====== Supplied information ======

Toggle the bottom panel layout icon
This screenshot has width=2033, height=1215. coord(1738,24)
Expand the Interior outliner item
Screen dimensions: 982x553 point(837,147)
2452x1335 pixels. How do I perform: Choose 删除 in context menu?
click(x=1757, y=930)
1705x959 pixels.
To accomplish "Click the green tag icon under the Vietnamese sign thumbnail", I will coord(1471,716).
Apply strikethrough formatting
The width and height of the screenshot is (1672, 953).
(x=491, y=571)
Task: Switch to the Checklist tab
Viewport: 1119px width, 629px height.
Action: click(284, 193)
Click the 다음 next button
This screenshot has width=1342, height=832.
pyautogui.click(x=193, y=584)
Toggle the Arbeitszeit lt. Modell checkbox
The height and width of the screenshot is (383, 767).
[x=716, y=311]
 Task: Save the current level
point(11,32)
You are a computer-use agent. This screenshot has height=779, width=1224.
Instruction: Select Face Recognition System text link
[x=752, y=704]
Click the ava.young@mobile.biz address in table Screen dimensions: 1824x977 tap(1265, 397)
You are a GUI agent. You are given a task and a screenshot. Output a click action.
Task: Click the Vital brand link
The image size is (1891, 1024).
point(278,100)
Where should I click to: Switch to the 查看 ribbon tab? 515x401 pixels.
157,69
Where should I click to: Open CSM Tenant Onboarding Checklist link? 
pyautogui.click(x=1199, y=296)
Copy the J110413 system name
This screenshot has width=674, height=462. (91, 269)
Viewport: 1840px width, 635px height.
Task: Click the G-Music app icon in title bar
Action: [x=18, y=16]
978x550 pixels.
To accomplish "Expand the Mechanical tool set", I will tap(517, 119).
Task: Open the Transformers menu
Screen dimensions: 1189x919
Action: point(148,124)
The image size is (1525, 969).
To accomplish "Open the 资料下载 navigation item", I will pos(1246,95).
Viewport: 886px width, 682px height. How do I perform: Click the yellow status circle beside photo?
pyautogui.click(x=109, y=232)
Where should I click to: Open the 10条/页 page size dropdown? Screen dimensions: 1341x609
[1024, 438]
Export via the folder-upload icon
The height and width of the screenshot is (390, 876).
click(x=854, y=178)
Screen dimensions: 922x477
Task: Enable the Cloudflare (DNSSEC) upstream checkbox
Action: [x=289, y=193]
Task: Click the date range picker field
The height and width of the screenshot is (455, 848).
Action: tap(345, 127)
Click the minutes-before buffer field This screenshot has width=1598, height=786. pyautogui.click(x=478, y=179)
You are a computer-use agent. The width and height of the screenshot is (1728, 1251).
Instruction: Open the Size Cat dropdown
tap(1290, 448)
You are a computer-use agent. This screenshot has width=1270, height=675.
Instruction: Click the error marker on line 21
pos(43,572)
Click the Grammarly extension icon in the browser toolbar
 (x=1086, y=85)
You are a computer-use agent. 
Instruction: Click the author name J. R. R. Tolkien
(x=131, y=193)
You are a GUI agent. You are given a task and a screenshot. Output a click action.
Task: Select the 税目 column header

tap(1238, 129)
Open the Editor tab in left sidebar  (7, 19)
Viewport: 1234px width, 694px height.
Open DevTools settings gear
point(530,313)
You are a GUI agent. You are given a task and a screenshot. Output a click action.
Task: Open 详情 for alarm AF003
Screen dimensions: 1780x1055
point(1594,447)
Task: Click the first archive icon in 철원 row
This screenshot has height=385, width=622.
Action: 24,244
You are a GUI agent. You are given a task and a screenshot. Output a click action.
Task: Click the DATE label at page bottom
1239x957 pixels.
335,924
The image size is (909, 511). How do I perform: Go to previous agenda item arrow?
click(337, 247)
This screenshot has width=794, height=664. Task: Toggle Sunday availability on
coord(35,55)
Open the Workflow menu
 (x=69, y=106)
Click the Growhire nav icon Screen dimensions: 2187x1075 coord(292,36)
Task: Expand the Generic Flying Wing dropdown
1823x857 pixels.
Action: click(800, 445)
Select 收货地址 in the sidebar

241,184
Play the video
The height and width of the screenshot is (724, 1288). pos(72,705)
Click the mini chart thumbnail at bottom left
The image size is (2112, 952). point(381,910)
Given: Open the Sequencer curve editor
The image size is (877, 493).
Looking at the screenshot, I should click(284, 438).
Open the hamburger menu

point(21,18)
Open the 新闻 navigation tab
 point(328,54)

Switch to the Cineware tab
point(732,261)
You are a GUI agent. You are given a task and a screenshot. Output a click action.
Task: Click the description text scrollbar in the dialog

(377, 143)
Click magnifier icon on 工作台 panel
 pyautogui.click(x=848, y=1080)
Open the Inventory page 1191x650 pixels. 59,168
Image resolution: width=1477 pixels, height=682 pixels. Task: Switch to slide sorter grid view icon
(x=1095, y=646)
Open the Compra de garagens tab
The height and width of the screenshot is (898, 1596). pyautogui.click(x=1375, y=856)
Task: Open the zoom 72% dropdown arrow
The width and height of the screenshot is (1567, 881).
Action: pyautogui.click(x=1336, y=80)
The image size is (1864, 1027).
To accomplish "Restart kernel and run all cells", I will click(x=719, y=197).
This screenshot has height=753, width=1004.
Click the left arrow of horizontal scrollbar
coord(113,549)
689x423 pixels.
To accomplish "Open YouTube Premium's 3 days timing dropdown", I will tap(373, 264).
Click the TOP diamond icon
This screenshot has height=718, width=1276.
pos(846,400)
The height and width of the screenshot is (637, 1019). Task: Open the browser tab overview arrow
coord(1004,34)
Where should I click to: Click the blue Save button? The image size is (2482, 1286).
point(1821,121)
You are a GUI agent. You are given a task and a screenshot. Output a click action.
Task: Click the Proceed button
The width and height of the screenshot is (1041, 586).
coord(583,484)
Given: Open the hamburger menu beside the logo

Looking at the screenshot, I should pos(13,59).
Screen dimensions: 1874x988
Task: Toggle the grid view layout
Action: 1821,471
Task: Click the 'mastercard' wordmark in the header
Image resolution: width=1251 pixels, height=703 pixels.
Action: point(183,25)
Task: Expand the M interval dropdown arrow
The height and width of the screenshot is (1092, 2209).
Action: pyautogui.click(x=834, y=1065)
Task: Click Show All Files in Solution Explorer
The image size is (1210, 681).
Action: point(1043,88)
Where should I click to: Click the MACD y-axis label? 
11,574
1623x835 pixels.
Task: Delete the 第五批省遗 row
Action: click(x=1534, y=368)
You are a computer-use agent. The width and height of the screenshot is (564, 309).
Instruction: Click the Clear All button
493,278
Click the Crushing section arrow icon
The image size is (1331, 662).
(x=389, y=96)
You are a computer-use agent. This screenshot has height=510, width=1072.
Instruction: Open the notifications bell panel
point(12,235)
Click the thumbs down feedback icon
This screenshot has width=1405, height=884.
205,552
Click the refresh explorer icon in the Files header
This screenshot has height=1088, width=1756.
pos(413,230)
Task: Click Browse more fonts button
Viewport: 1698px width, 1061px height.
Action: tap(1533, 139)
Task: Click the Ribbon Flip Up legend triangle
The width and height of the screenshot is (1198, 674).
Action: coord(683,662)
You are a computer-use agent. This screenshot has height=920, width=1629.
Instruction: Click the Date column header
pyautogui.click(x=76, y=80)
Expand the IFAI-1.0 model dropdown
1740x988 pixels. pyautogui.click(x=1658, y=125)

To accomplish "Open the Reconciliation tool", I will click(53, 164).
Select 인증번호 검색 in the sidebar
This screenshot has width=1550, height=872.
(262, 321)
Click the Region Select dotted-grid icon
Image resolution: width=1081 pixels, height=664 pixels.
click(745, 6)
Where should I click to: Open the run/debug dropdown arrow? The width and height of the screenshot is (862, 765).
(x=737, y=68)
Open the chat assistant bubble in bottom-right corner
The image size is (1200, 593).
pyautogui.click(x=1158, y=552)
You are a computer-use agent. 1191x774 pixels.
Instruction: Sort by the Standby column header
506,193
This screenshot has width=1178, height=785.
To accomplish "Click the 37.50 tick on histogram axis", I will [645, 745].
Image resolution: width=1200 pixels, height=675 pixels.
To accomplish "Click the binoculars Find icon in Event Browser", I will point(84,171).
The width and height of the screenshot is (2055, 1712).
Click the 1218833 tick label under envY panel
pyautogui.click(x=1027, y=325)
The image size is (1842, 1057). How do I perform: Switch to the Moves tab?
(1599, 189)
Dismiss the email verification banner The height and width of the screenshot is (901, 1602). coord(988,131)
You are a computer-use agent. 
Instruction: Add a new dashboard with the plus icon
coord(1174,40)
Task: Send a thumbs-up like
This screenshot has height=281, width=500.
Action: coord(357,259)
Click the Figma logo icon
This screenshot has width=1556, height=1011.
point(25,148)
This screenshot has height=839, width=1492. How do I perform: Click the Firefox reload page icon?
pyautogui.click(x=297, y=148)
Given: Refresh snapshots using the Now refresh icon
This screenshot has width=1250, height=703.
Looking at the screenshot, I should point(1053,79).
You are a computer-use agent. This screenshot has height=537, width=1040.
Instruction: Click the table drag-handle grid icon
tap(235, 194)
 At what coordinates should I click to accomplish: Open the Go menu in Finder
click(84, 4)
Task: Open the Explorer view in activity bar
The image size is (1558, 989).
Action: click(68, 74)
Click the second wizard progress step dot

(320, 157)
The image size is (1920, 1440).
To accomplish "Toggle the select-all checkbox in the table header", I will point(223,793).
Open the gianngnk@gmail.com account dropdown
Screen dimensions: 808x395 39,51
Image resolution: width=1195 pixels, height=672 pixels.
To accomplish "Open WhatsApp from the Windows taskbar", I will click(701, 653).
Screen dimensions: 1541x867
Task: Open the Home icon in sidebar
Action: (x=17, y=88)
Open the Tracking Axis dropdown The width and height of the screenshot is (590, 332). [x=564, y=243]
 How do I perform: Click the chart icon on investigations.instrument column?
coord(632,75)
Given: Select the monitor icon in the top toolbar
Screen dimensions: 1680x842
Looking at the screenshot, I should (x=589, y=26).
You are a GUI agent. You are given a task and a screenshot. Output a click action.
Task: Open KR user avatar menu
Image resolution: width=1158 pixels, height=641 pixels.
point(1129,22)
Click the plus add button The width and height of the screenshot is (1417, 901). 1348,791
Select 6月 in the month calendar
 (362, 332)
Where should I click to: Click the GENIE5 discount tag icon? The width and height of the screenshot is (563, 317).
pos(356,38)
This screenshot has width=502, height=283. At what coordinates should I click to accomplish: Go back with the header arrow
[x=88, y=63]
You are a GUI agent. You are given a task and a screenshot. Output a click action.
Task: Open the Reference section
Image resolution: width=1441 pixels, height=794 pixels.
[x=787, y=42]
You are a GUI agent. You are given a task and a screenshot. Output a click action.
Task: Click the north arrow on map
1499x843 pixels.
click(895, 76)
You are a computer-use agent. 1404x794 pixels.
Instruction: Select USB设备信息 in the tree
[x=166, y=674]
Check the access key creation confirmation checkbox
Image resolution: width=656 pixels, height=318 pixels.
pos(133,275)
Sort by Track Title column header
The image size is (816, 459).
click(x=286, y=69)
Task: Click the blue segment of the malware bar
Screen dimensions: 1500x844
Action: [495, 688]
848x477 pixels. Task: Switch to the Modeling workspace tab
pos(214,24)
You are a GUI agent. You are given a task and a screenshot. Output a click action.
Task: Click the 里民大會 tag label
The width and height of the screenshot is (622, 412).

======

Check each line of the records for the word "section" and extract those that contain it.

Click the Crushing section arrow icon
Task: Open the Reference section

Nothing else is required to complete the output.